Chip's interest (his CD) was never recorded; back taxes owed prevented it. Sue did, however, record a fixture lien on the business's equipment--for half of the business's value-- apparently to prevent Chip from selling off the equipment to raise cash. So the title is still in Sue's name, and there's a fixture lien as well, basically it's on herself. What the heck?!? Didn't know that was possible

So that's the drama. I wouldn't bother but this business has good potential, and is available pretty cheaply, though I need to negotiate a low down payment. I suppose I should cut a deal with Sue, one that hinges on getting a Quit Claim from Chip to get him out of the picture--even though he only has an unrecorded CD--but how can I best protect myself as I ponder buying the place? The back taxes--substantial--would need to be paid before I could even record my interest. And if I buy it with the lien, how can I be assured that Sue would ever release it? She's down on anyone ever actually wanting to buy and run the place. I want to make an offer soon and get this place humming again! Any ideas?

Comments(2)

  • InActive_Account2nd January, 2005

    I'm not sure if I follow everything here. But, as I understand it -

    your downpayment would cover the back taxes (assuming they are real estate taxes) to clear that up. It should also cover the equipment, inventory, etc. Chip would sign a QC deed for the real estate and also a general release to get him out of the business end. A bill of sale for the equipment might also be in order. Sue sells you the property on the Contract for Deed. She also has UcCs filed to protect her against you selling out all the equipment.

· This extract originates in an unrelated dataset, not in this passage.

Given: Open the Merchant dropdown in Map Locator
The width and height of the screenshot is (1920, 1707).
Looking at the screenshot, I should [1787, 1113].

    That's VERY basic. An attorney is definitely needed to be sure she can sell you everything free & clear, to protect her interests, to protect your money, and to be sure Chip is removed properly.

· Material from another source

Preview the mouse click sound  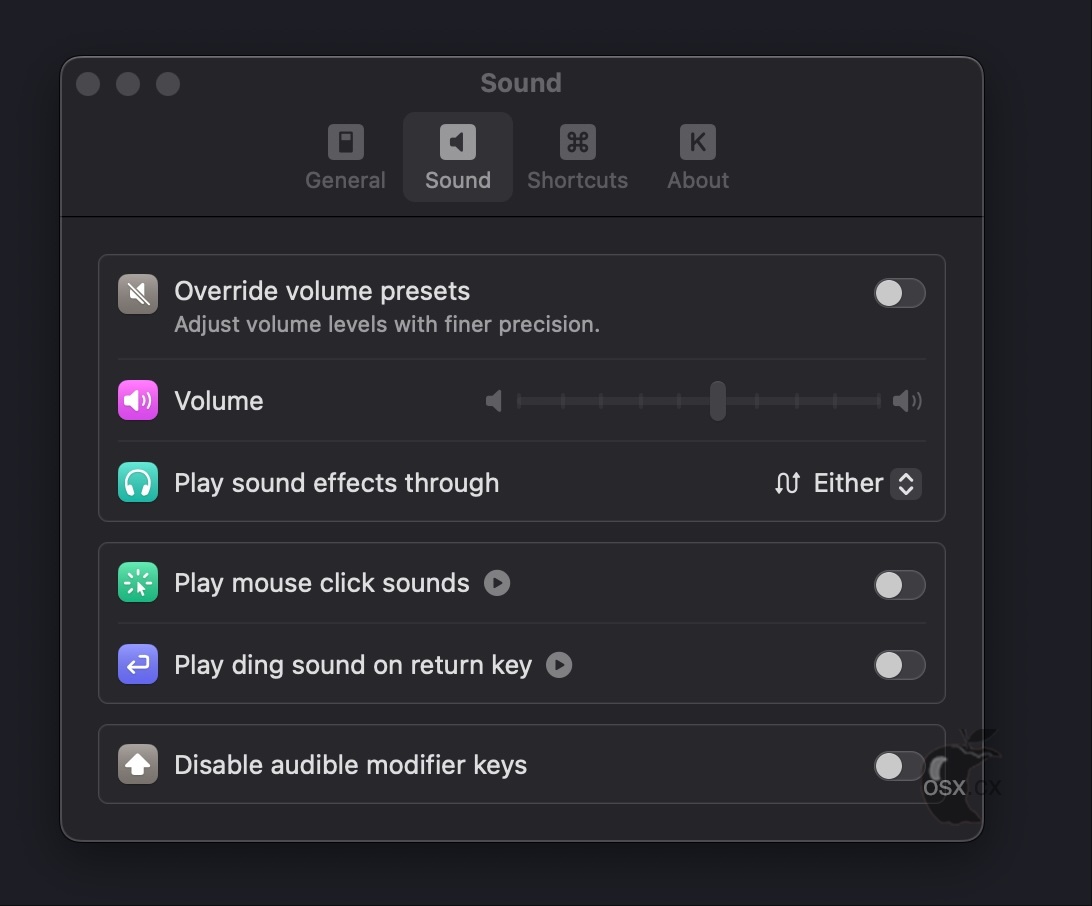[497, 583]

  • DB20004th January, 2005

    Don't misunderstand the rights of Chip and his creditors, and the continuing rights of Sue and her creditors, just because the contract to Chip is not recorded. Chip is still the legal owner, and the contract with him is just as valid.

    It is possible to go forward in several ways.

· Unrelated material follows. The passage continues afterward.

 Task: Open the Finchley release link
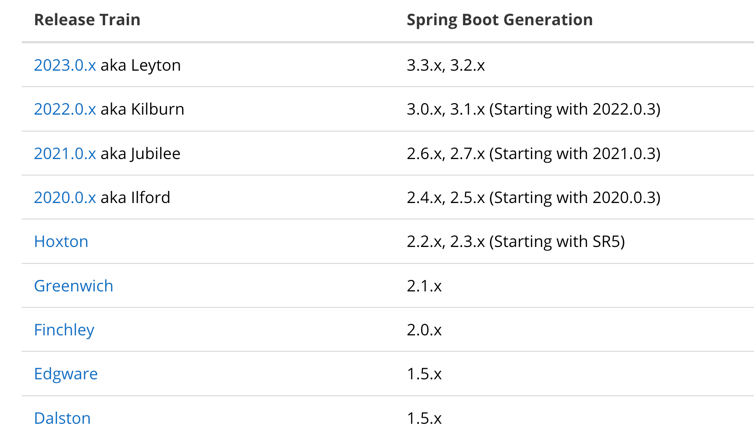[64, 330]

    The safest way is to obtain your own financing and pay Sue and Chip for deeds. If you prefer to continue financing from the seller, there are two parties, both Sue and Chip. If you can pay for Chip's interest, you would pay Chip for his equity then assume his contract obligation to pay Sue. That would typically be done by a deed from Chip and an assignment from Chip of his rights in the contract with Sue.

    You could buy from Chip on a wraparound contract (you enter into a new contract with Chip to pay over time; Chip is still obligated to pay Sue). Very risky, because you have no direct rights with Sue, and you must structure remedies and procedures to anticipate Chip's failure to pay Sue.

    To avoid problems with your rights remedies if Chip fails to perform, you should propose to buy from Sue directly. That would require Chip to rescind his transaction (cancel is contract to buy from Sue so she is again the property owner.) You then proceed to enter into a new contract from Sue to you.

    It is not wise to purchase a real estate interest without recording. Apparently in your area that requires payment of taxes. So don't proceed unless you have the cash to pay whatever is needed to put your interest in the public records. Without recording, Sue or Chip could improperly create a new purchaser or lien that could gain rights over you simply by recording first.

    It is possible for Sue to improperly act as the owner disregarding the contract, creating a new lien or another purchaser's rights, since Chip has not protected his rights by recording his contract.

    There could be leasehold parties who have perfected rights, although Chip's rights and the leasehold rights are not recorded, simply by possession that is apparent by inspection of the property.

    You should not proceed without title insurance that insures your new interest over the many rights now possibly created by both Sue and Chip.